● **ASSIGNMENT**:
Read the records and gather each line that includes "computer".

● **RAW DATA**:
######
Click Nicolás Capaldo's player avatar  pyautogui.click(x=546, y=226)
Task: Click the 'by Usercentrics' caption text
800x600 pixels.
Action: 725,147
######
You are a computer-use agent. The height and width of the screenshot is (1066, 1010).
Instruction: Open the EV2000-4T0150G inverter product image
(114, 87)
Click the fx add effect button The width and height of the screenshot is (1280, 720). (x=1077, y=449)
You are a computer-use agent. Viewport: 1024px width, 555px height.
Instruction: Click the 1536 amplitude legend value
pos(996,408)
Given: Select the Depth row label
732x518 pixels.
######
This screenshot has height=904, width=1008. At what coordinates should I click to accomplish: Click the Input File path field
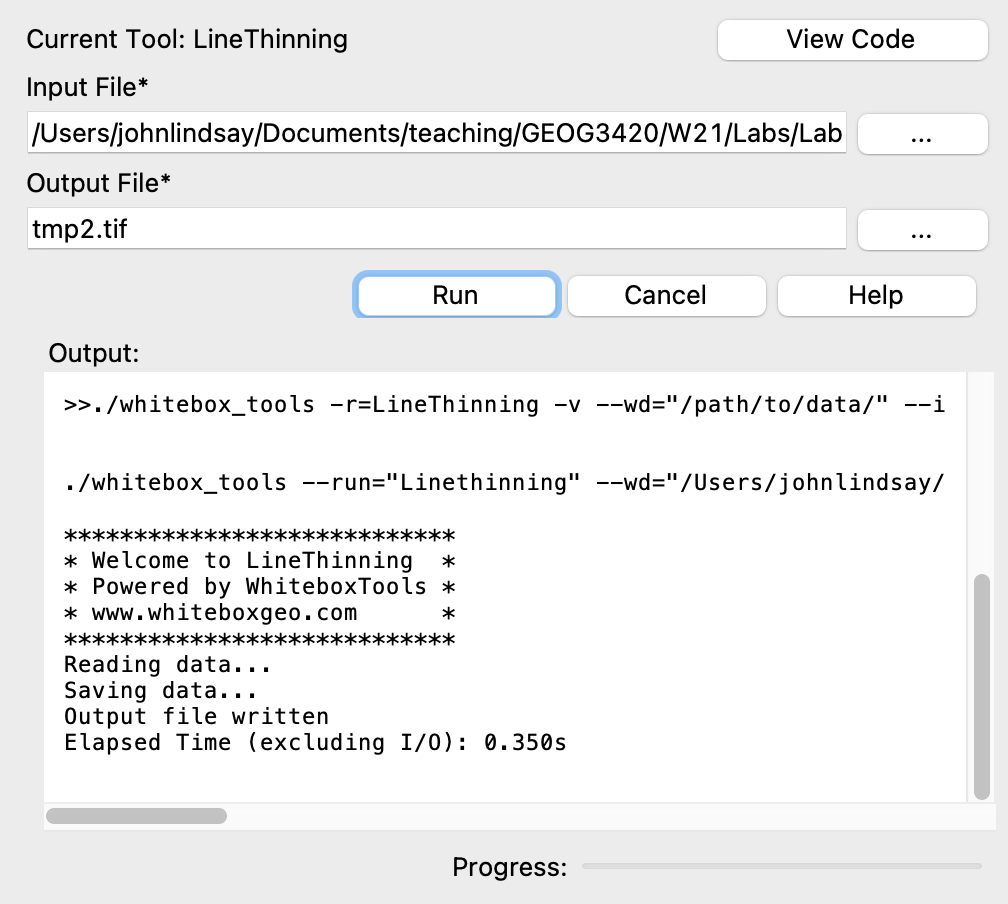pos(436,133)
######
● **EXERCISE OUTPUT**:
You are a computer-use agent. The height and width of the screenshot is (1066, 1010).
You are a computer-use agent. Viewport: 1024px width, 555px height.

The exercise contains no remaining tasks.